Server virtualisation: How to pick the right model
Which is the fairest of them all?
Virtualisation has become an over-used buzzword.
On mainframes, it has been around for ages. Its introduction to x86 took a concept formerly reserved for Big Tech and let it loose among the masses.
Once a straightforward technology with a limited number of implementation models, virtualisation has been bootstrapped and shoehorned into every crevice of IT imaginable. Even smartphones are getting the treatment.
New capabilities do nothing for refuseniks who eschew the use of virtualisation. Some feel the need to evangelise this choice, while others loudly proclaim the "one true way" to use the technologies involved.
Direct-attached virtualisation versus distributed models is a common ideological battleground.
Direct-attached virtualisation is simple. A server with local storage hosts several virtual machines. These use the virtual switch (vSwitch) provided by the hypervisor to communicate with each other without having to send packets across the network interface card (NIC) and thus out to the rest of the network.
Talk among yourselves
Typically, virtual machines hosted in a direct-attached scenario are capable of communication with servers and clients located outside the host system, but most of the communication occurs among virtual machines residing on that one system.
Distributed virtualisation is very different. The host server is treated as much as possible as an entirely disposable processing unit. Storage is centralised and delivered to multiple hosts over a storage area network (SAN) with communication between virtual machines offloaded to physical switches.
Each model has its quirks.
Direct-attached virtualisation is fast. The maximum theoretical speed that a 10Gb NIC (a standard interface for modern SANs) could provide information is 1280 megabytes per second (MBps). A fairly common PCIe 8x 2.0 RAID card can theoretically provide up to 4000MBps.
Real-world numbers are not so clean. I’ve only ever got a 10Gb network attached storage up to 900MBps, and the best I’ve wrung out of my RAID cards (SSD RAID 10) is 2200MBps. But 2200MBps beats the pants off 900MBps, and handily demonstrates the storage speed advantage that the direct attached model can deliver.
Networking tells a similar tale. A hypervisor’s vSwitch provides each virtual machine with a virtual 10Gb NIC. This allows all the virtual machines located on a single host to chat among themselves at 10Gb, or faster if you feel like attaching multiple virtual NICs to a given virtual machine.
When heading off-host to the rest of the network, these virtual machines need to fight for the limited bandwidth provided by the hardware available.
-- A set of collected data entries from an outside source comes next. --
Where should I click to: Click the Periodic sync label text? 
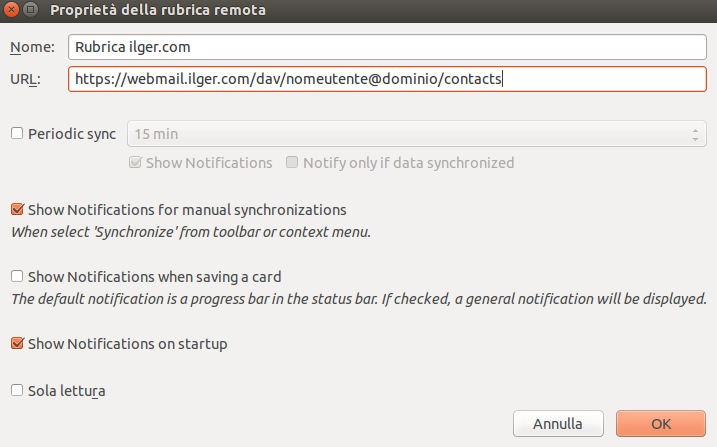[72, 134]
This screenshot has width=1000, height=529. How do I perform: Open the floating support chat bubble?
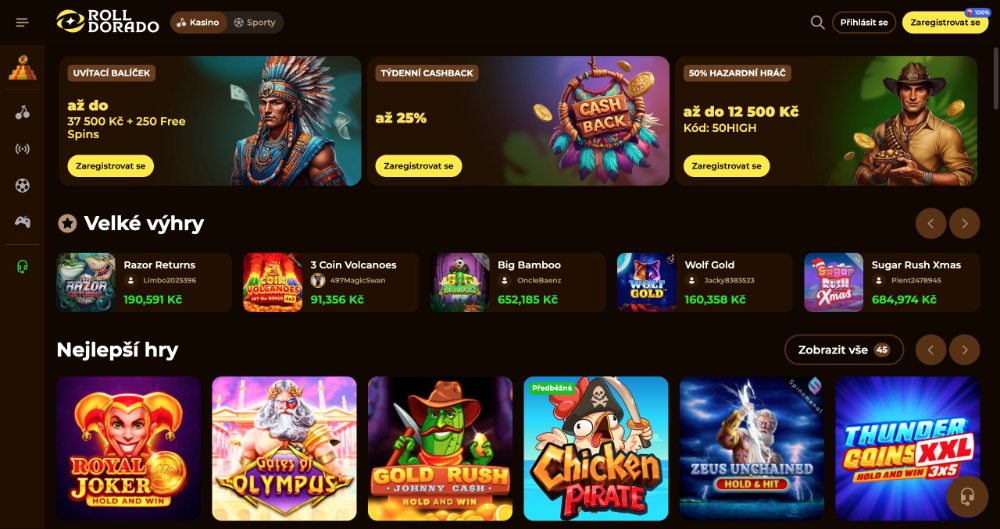(x=967, y=496)
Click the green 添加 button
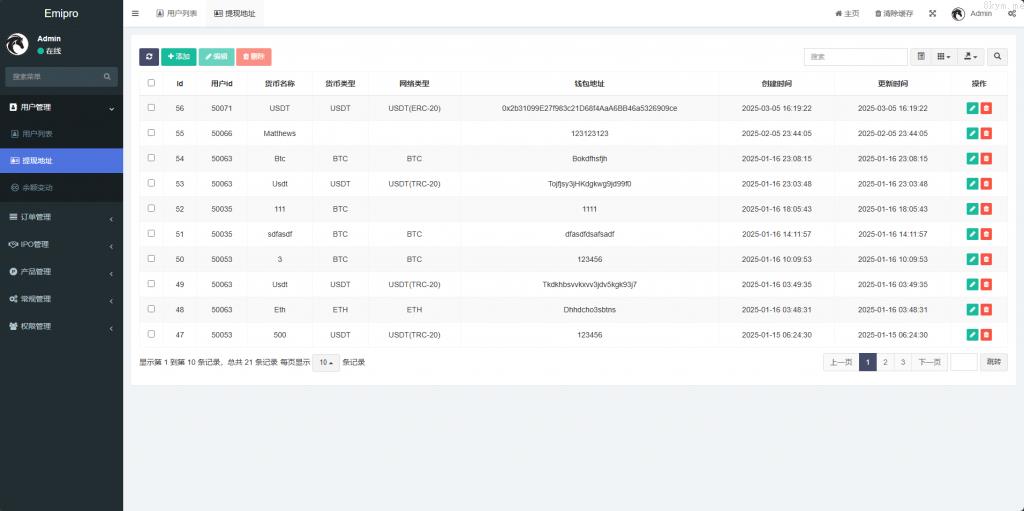This screenshot has height=511, width=1024. 178,57
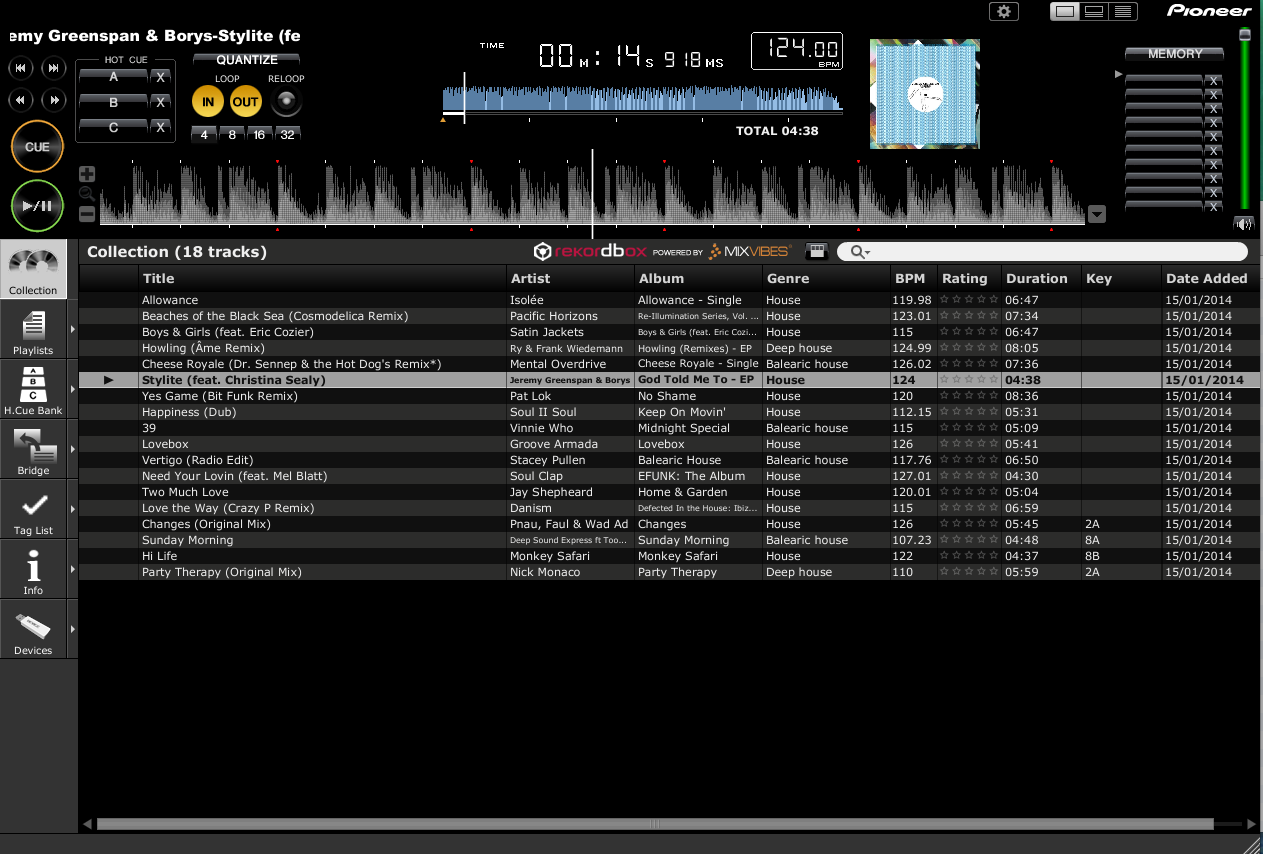Zoom out waveform with minus icon

(87, 213)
Having 30 virtual machines talking merrily away at 10Gb each is a completely different experience from asking those same 30 virtual machines to squeeze through a single 10Gb network card – and back again – to have networking processed by a physical switch.
Were we to consider only the numbers presented so far, distributed virtualisation would seem insane. But it has its advantages, and for many they are worth the cost.
What direct-attached virtualisation can’t do is rapidly move a virtual machine from one host to another. Virtual machines can be quite large, and moving the entire thing across a network can take a long time.
This is not an issue with distributed virtualisation’s centralised storage model. Distributed virtualisation also allows for live migration of running virtual machines between hosts.
High availability is another key selling point for distributed virtualisation.
Direct-attached virtualisation relies on robust, fault-tolerant virtual hosts for high availability. Distributed virtualisation senses when a host has failed and restarts all its virtual machines on other hosts in the cluster. The more hosts you have in play, the more the distributed model makes sense.
I can see you
Another benefit is that despite the speed bottlenecks, forcing all traffic through a physical switch gives network administrators visibility and manageability.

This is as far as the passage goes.